Saturday, December 18, 2010

Leaving well

I’ve consulted with several clergy during their transitiong into and out of a congregational call. As I’ve observed clergy working through the issues of leaving their congregations I’ve noticed some common issues. Whether the clergy are leaving under duress or because they feel stirrings of restlessness, certain issues seem common to the nature of leaving regardless of the circumstances. Leaving a congregation involves the murky process of discernment, and clarity rarely comes instantly or easily. In many cases I’ve witnessed clergy who have left their congregations emotionally before they began thinking consciously about leaving.

In most cases the discernment process involves getting clear about what counts as something to factor into the decision and what can be dismissed as inconsequential. In the early stages of discernment that is not easy to do. At those stages everything seems as important as everything else and so the feeling is one of “being stuck.”

There’s no shortcut to the discernment process. Primarily because it’s as much an emotional process as it is an intellectual one. In fact, in my experience, rationality rarely is of real significance in decisions about staying or leaving, as much as we’d like to believe otherwise. If it were as simple as “doing the math” we wouldn’t have as much trouble reaching a point of decision, nor experience as much angst as we do.

While there is no shortcut to discernment about leaving a congregation, and insight comes in its own time, here are some points of consideration related to the issues I see common when trying to leave well. These aren’t easy, for they are often contrary to how most clergy seem to approach the issue:

Don’t plan for the congregation’s future. When it’s time for you to leave a congregation shorten your vision. Concentrate on leaving well and give the congregation’s future to the congregation, it's no longer your responsibility. To be blunt, once you decide to leave your congregation’s future is none of your business.

If you’re going to go, go. You don’t need to burn your bridges, but you need to get clear about what leaving means. Most clergy seem to do well once they get clear. For example, they will communicate with their congregation that when they leave they are no longer the “pastor.” So they’ll not make pastoral calls, conduct weddings and funerals, or get involved in church business. Clergy who are not able to “go” tend to become the bane of the “new pastor” and often do a great disservice to the congregation. It’s amazing how many clergy have trouble “leaving” their congregations. Sometimes they try to come back as “members.” But I’ve yet to see a former pastor of a congregation able to successfully return to their former congregation as “just a member.” It seems hard for them to appreciate that they weren’t “just a member” before, and never will be.

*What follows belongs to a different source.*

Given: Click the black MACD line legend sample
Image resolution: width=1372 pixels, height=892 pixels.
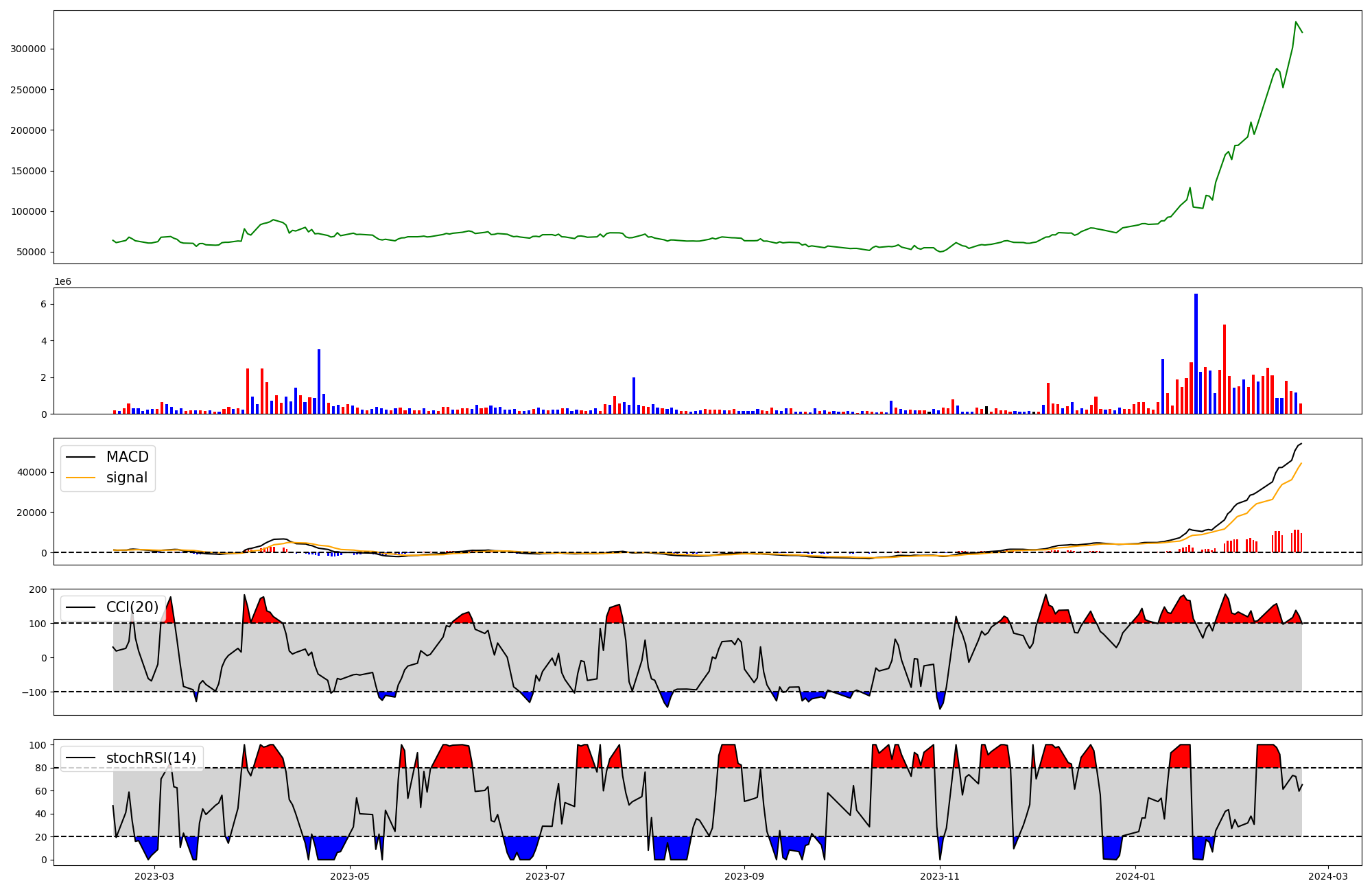Looking at the screenshot, I should pyautogui.click(x=80, y=458).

As you are leaving the function of your preaching needs to change. That change in function is primarily one of prophetic theological hope. This isn’t the time to try to plant insight into your congregation, if they didn’t get what you’ve been trying to say all those years they’re certainly not going to “get it” now. They’re listening to you differently. What they want to hear, and need to hear, is the affirmation of hope that they’ll be just fine without you!
The second function of preaching at this time is to remind them of their story. Clergy often are the resident storytellers of the narrative history of the congregation. Too often a congregation experiences an episode of corporate amnesia when a pastor leaves. Now is the time to tell, and retell, the story of the congregation as a local people of God. Remind them of how they came to be, who they were, and who they are.

Stay connected. One common emotional response of clergy who are leaving is to emotionally defect in place and begin to “disconnect” from their congregation. That’s understandable and may be a function of anticipatory grieving. But clergy need to work at staying emotionally connected to significant persons in the congregation, its leaders as well as others worth investing time with.

Work on your grieving. Leaving a congregation, under whatever circumstance, involves loss, and loss requires grieving. Own it. Find ways to mourn appropriately (mourning is the outward expression of grieving), but don’t confuse your grieving with that of the congregations’.

Focus on your own vision and work on your own self. I've mentioned that in the early stages of discernment it is difficult to sift the important from the insignificant. In the midst of the fog of discernment I’ve seen clergy get stuck by weighing in, with equal weight, issues like, the children (even when they are grown!), the house, their age, the spouse (his or her job, friends, hobbies, etc.), giving up a short commute, the club, the salary, a perk, their nice office, the computer the church provided, etc. To be sure these are all important, but they are not as important as pursuing your own vision, calling, and goals. Change involves risk and it involves loss. As someone said, you can have anything you want, but you cannot have everything you want. The question becomes, “What are you willing to give up in order to pursue your calling, vision, dreams, or desires?”

Copyright (c) 2010, Israel Galindo

1 comment:

  1. very insightful. I didnt do very well with the first one, but the others better. thanks, Doc.